Here's something new from Facebook: the "fan box," which is a new tool for celebrities, brands, products, companies, and other entities with Facebook "fan pages" to effectively embed their Facebook presence into their Web sites.

That means that if you go to the Web site of a participating brand, like Coca-Cola or Lance Armstrong's Livestrong nonprofit, you'll see a widget that lets you add that brand as a "fan" on Facebook, which subscribes you to its updates, as well as a feed of updates and an array of profile photos from members who have already proclaimed themselves to be fans.

Facebook is hoping that people will find the "fan box" to be extremely easy to install, so that it's a no-brainer for companies and sites that might not be quite up to speed on technical expertise.

This is a big deal as Facebook continues to expand its presence beyond its famed blue-and-white walls, and keeps pushing the message that its 200 million-plus user base is an invaluable resource for marketers--especially interesting since brand promotion is something that MySpace once had a lock on in the social-networking world.
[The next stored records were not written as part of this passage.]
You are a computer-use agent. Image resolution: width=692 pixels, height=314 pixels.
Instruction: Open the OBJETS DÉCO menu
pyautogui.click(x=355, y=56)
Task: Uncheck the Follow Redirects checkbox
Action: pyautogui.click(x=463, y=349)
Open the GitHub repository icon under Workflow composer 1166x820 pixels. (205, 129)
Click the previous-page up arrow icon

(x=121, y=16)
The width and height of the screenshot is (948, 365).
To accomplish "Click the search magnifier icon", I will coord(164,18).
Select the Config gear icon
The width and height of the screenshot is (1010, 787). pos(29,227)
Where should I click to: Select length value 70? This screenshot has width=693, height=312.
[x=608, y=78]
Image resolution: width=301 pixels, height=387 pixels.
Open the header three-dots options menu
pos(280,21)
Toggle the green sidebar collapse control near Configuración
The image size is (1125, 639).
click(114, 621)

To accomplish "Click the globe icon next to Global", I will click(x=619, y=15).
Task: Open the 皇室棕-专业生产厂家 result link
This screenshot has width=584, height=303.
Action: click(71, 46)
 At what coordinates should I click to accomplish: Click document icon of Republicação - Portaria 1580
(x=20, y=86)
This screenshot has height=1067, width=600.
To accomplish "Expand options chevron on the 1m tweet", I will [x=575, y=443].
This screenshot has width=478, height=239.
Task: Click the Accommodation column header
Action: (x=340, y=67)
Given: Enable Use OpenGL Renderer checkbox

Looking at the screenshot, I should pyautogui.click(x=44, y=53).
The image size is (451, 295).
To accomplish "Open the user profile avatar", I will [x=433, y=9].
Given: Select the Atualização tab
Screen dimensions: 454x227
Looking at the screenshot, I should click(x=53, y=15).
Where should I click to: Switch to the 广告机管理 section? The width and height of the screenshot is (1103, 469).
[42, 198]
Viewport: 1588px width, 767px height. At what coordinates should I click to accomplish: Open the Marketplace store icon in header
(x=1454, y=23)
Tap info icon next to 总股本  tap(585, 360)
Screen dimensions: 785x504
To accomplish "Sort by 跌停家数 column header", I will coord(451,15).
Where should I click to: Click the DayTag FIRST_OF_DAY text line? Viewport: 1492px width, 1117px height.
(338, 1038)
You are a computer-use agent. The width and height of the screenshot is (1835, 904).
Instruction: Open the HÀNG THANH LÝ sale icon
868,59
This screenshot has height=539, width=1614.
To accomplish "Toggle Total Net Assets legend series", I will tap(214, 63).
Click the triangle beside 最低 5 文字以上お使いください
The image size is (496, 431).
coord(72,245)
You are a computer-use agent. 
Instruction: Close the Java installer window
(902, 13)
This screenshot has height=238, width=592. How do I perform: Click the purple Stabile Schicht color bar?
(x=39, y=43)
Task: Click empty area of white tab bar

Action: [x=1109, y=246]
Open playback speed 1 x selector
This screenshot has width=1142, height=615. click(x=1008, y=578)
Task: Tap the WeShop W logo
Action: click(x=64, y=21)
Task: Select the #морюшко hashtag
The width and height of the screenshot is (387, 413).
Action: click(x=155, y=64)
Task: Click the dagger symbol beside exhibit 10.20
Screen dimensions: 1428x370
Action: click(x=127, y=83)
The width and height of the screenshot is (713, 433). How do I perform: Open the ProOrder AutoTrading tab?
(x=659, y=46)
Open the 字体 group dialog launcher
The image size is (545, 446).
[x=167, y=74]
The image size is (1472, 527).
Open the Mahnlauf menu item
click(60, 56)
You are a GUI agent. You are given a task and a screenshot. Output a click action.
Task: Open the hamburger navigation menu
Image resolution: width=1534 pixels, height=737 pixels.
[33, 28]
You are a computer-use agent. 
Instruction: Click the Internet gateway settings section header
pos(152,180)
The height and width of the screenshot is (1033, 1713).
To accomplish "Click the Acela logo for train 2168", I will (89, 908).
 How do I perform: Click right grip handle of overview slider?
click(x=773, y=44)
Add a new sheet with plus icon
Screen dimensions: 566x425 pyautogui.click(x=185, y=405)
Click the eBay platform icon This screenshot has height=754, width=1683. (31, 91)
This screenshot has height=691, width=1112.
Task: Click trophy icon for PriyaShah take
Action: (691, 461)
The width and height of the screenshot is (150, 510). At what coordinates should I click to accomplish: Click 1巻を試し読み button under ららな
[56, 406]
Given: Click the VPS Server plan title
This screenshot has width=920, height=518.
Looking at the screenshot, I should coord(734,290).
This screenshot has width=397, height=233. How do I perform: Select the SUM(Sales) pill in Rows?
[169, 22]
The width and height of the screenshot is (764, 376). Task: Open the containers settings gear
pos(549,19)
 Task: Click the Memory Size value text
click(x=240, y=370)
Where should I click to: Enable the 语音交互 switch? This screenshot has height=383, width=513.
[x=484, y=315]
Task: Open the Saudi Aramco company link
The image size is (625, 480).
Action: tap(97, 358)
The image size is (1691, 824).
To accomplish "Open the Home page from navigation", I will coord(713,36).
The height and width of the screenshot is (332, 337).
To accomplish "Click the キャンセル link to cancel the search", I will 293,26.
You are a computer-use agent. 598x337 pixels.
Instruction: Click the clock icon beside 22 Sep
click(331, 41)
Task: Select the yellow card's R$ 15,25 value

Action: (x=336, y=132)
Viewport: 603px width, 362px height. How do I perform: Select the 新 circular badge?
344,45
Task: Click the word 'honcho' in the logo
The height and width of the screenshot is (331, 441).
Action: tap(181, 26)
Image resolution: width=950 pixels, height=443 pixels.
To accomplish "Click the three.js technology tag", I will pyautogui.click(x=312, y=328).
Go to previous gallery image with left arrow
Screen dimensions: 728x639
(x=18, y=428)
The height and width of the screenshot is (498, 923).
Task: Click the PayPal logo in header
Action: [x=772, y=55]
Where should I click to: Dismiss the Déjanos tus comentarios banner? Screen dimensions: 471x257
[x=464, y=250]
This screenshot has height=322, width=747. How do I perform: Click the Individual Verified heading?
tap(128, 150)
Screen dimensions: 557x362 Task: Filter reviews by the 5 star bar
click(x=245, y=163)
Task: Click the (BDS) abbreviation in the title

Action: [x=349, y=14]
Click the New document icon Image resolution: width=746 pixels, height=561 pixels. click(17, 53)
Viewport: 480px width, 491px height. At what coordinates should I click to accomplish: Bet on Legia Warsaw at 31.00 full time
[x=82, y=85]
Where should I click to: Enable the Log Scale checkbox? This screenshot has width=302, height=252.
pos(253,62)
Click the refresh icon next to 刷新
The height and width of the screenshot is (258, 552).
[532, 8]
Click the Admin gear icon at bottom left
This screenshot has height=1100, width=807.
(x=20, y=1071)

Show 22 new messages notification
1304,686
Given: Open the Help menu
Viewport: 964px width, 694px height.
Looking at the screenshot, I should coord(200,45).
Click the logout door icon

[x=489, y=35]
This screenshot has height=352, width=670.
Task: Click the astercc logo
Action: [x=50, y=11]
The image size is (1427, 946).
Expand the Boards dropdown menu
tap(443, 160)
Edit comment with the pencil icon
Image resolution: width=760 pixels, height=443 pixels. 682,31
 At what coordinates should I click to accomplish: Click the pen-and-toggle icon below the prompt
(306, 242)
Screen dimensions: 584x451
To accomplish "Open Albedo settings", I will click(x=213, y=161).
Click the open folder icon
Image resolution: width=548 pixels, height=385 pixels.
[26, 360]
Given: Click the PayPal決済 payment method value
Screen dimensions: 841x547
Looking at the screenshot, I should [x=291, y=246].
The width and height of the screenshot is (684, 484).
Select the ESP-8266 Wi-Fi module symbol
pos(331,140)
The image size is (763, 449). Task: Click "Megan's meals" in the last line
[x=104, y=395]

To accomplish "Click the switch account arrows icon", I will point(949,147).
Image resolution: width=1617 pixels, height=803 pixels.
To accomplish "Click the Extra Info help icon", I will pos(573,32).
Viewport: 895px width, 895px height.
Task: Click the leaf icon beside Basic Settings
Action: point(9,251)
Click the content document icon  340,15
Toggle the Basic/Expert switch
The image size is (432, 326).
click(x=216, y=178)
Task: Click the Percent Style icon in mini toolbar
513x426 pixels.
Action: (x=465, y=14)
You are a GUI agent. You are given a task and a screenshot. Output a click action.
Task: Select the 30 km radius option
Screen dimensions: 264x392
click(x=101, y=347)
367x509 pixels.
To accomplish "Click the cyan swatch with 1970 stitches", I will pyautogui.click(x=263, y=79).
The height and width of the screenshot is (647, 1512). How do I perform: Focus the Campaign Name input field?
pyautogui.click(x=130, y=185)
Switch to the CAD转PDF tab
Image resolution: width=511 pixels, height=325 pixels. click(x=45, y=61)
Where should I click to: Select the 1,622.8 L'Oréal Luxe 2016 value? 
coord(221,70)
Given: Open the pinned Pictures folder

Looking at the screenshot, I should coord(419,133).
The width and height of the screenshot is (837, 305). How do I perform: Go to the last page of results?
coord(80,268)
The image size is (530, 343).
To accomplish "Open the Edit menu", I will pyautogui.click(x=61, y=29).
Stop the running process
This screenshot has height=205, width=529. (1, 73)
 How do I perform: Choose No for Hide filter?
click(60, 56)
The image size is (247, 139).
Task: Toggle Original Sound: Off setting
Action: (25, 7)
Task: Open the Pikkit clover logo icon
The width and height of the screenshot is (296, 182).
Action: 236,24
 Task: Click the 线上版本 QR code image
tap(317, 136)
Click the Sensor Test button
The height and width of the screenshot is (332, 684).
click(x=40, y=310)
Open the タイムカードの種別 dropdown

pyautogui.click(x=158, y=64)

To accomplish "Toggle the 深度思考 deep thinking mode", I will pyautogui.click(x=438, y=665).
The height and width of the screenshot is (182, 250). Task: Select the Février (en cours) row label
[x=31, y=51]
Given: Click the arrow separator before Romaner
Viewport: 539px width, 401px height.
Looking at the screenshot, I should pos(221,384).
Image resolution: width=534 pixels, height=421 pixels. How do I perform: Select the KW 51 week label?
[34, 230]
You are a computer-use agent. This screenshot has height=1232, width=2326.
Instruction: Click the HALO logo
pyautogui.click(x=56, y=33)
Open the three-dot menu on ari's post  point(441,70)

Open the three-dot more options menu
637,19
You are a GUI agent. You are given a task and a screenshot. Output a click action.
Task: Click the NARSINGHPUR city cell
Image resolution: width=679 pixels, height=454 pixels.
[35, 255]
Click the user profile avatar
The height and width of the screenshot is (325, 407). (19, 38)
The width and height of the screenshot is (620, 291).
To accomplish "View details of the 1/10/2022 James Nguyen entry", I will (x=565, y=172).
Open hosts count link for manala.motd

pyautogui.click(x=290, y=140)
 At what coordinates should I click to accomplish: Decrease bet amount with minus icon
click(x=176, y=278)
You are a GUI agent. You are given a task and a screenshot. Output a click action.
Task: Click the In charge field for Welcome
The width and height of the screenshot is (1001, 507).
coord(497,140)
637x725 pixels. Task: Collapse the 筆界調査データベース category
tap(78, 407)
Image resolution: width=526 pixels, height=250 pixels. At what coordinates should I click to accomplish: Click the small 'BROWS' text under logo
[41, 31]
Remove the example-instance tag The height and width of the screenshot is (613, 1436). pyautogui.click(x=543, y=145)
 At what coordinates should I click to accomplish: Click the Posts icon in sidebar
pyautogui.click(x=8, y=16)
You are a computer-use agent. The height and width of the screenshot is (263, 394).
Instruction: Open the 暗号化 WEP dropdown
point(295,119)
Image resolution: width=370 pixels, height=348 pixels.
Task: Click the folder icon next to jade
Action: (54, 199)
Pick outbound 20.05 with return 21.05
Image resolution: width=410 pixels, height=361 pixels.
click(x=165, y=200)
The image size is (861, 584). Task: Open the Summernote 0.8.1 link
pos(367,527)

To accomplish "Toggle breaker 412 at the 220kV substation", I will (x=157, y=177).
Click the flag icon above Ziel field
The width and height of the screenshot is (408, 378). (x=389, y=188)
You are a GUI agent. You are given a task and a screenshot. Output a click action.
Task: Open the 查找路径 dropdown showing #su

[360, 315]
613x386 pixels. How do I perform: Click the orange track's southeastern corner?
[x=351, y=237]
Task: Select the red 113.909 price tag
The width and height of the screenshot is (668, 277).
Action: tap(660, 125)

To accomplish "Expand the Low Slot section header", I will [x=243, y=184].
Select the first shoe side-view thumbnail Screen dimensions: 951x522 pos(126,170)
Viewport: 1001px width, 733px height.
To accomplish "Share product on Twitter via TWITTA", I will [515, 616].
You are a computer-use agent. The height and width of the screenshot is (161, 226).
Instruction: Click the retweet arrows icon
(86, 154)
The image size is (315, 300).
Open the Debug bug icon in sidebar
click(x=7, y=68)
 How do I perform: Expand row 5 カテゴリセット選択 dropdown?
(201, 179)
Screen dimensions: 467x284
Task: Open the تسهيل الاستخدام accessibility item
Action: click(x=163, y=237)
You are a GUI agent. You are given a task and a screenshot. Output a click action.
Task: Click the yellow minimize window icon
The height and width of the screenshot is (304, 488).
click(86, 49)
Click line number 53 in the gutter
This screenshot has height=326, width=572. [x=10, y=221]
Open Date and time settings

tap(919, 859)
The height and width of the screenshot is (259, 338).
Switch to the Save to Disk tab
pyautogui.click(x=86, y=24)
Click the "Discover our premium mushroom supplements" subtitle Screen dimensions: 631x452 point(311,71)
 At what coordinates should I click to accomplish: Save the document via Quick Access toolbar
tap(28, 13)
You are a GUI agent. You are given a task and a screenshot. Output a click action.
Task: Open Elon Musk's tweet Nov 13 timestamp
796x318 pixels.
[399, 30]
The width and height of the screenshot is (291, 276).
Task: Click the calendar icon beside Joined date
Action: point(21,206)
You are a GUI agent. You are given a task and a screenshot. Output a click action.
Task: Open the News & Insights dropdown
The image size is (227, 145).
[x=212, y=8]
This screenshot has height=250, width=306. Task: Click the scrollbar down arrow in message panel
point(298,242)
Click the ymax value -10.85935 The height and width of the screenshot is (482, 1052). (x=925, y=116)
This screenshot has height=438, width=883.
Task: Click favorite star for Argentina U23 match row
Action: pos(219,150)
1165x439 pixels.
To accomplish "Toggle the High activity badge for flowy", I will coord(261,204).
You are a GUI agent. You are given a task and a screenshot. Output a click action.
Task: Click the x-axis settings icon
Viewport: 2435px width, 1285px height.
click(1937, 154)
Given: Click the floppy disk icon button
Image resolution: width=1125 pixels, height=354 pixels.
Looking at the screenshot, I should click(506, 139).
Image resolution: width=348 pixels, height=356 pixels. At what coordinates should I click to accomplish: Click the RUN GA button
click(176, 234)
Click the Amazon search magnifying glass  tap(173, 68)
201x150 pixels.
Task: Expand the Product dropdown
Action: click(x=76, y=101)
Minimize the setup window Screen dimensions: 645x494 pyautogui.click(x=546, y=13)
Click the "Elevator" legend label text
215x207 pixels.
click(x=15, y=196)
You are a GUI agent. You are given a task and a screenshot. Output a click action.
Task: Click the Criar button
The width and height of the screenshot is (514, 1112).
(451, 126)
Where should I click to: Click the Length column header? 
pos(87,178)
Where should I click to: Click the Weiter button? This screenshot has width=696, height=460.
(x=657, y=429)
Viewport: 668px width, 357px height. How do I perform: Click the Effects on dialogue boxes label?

The Facebook Connect log-in product is now installed on over 10,000 sites, and one start-up executive told me Tuesday that it's boosted their user registration numbers so much that he's astonished the company doesn't charge for it.

And last month, Facebook launched a tool called the "live stream box," which embeds a stream of the social network's Twitter-like "status updates" pertaining to a given event, much like the one that CNN and MTV used for this week's memorial for the late pop legend Michael Jackson.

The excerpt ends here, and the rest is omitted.